Task instructions: Could you rewrite only the lines from the one containing "You are a GUI" through the last line below, requests included, with each coordinate in the answers shifted up by 25? Leave the pictures out.

Data in this exercise:
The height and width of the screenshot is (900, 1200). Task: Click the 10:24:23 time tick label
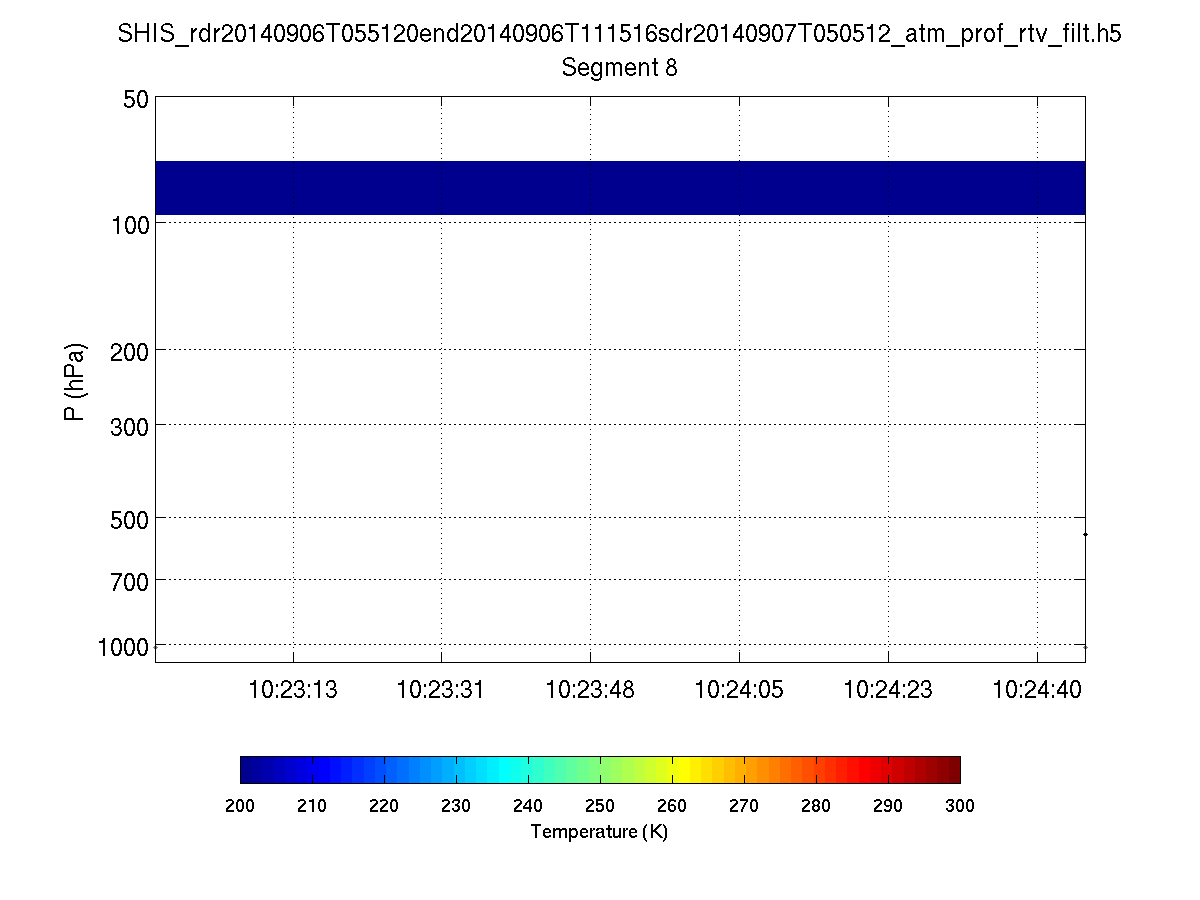[x=888, y=688]
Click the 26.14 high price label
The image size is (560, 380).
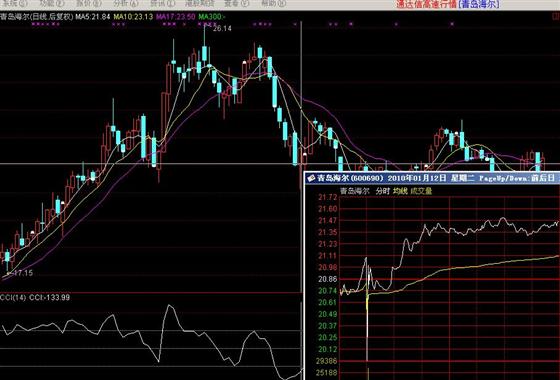222,29
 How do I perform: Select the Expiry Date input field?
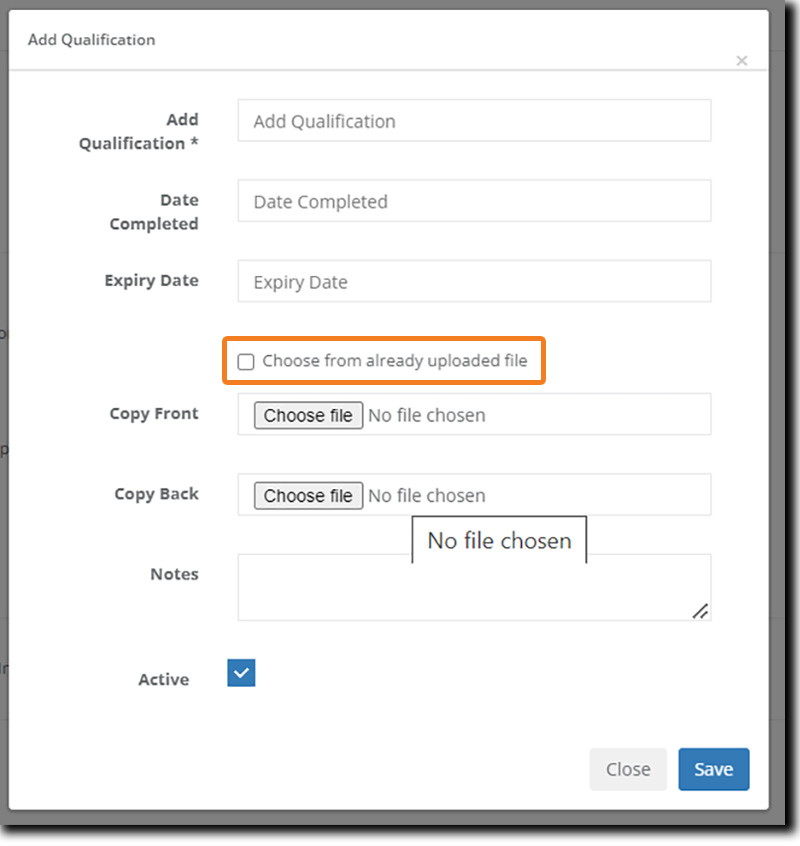pos(474,282)
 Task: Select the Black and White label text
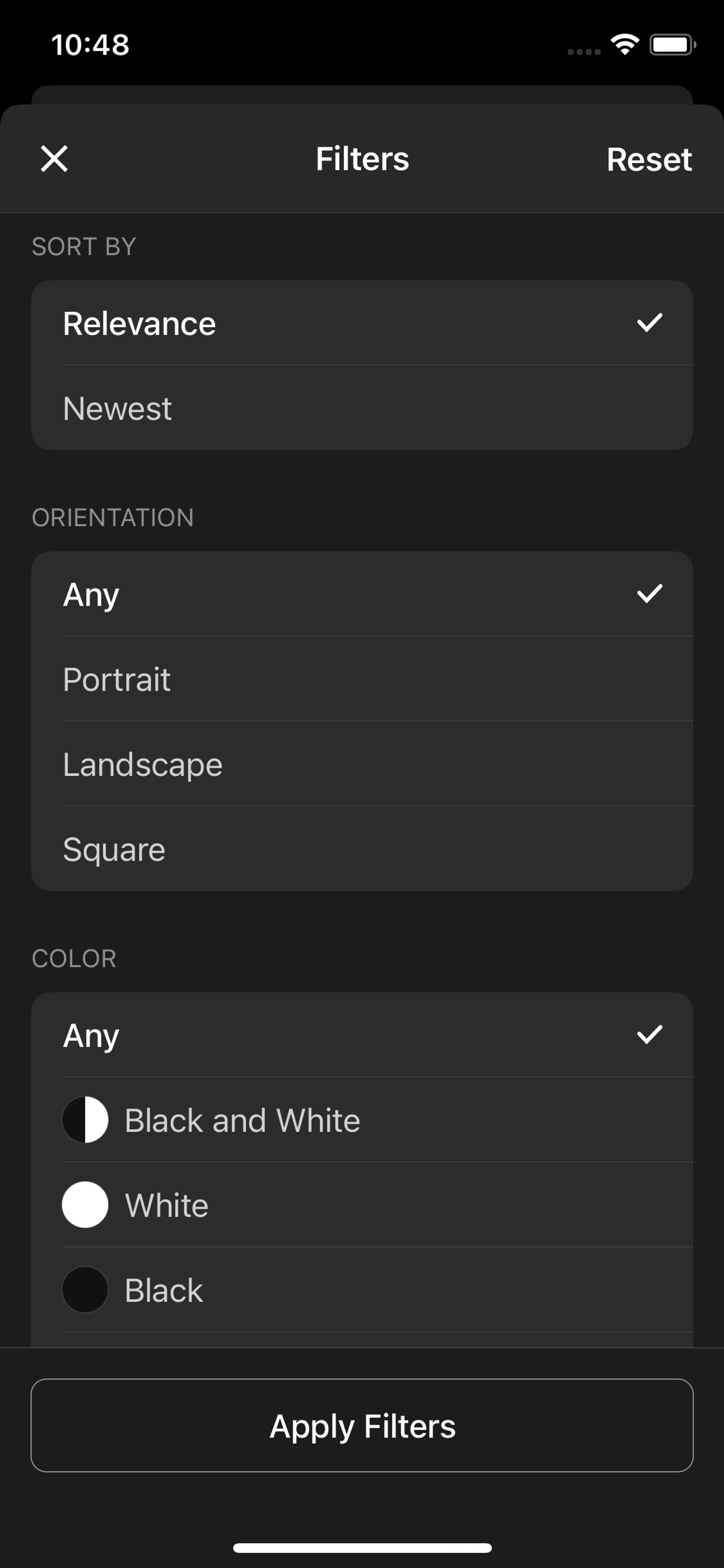click(242, 1121)
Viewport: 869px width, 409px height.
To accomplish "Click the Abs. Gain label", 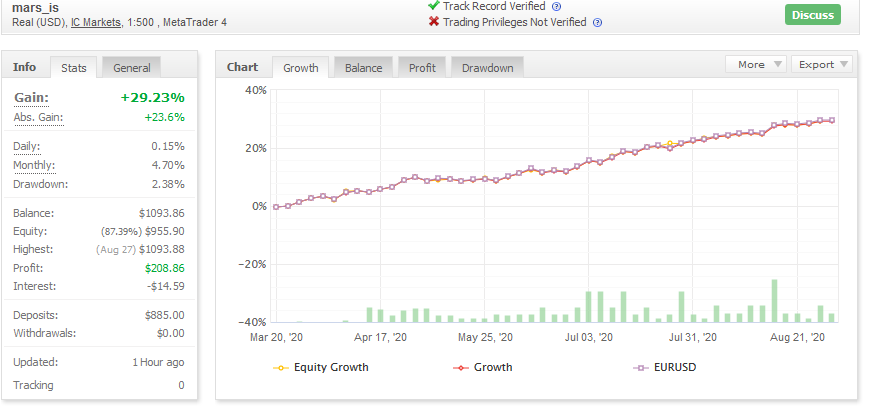I will pos(38,117).
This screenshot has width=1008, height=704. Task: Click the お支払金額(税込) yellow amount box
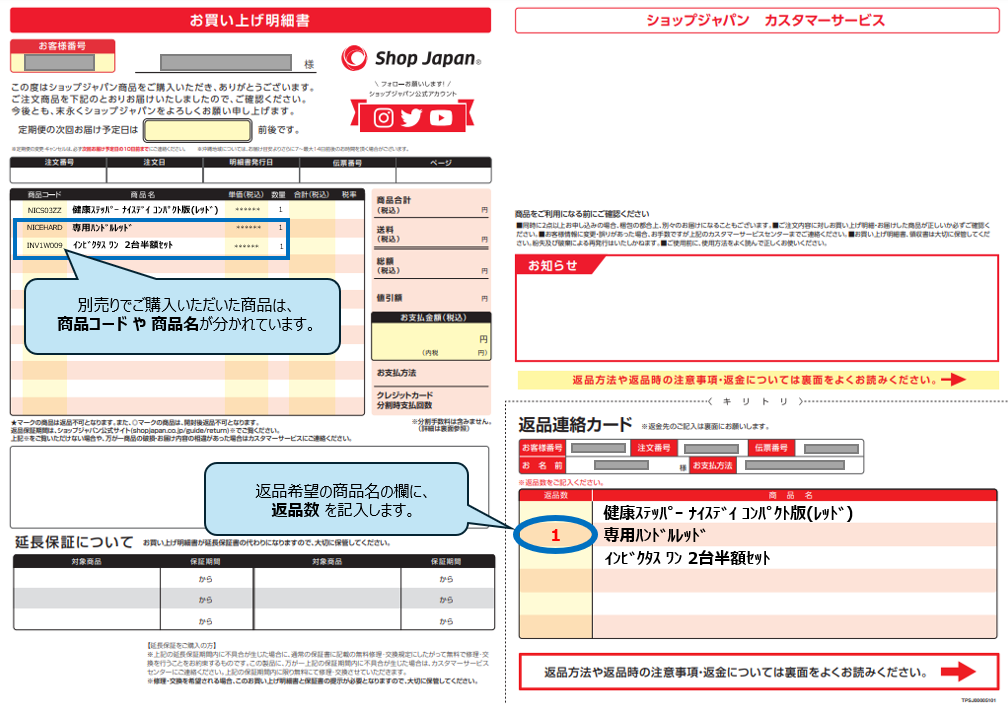point(429,342)
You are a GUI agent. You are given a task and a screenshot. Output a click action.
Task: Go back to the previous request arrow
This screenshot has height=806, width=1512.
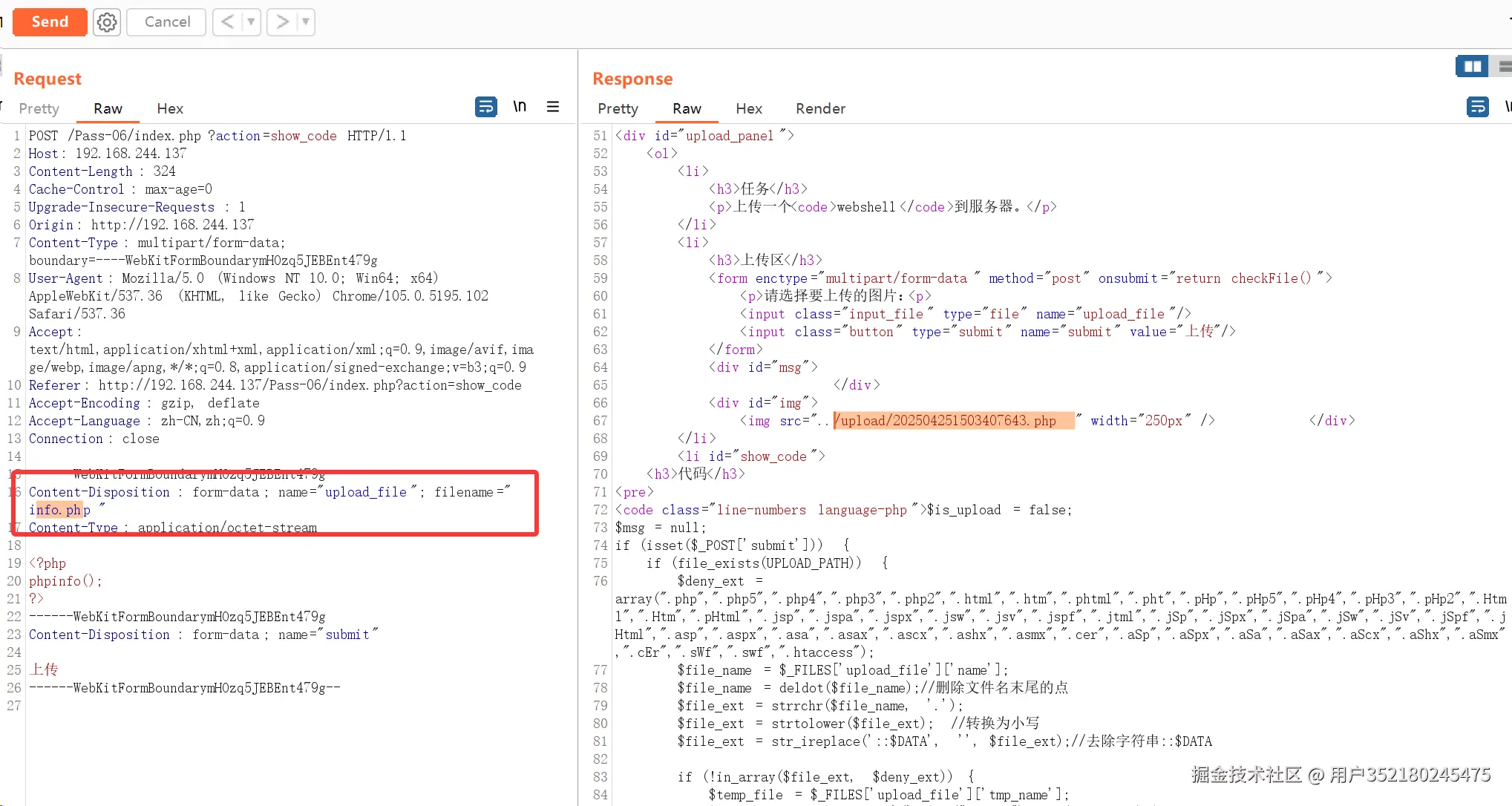(x=228, y=22)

Output for this exercise:
You are a GUI agent. You are given a task and a screenshot. Output a click action.
Task: Go back to the previous request arrow
This screenshot has height=806, width=1512.
(x=253, y=47)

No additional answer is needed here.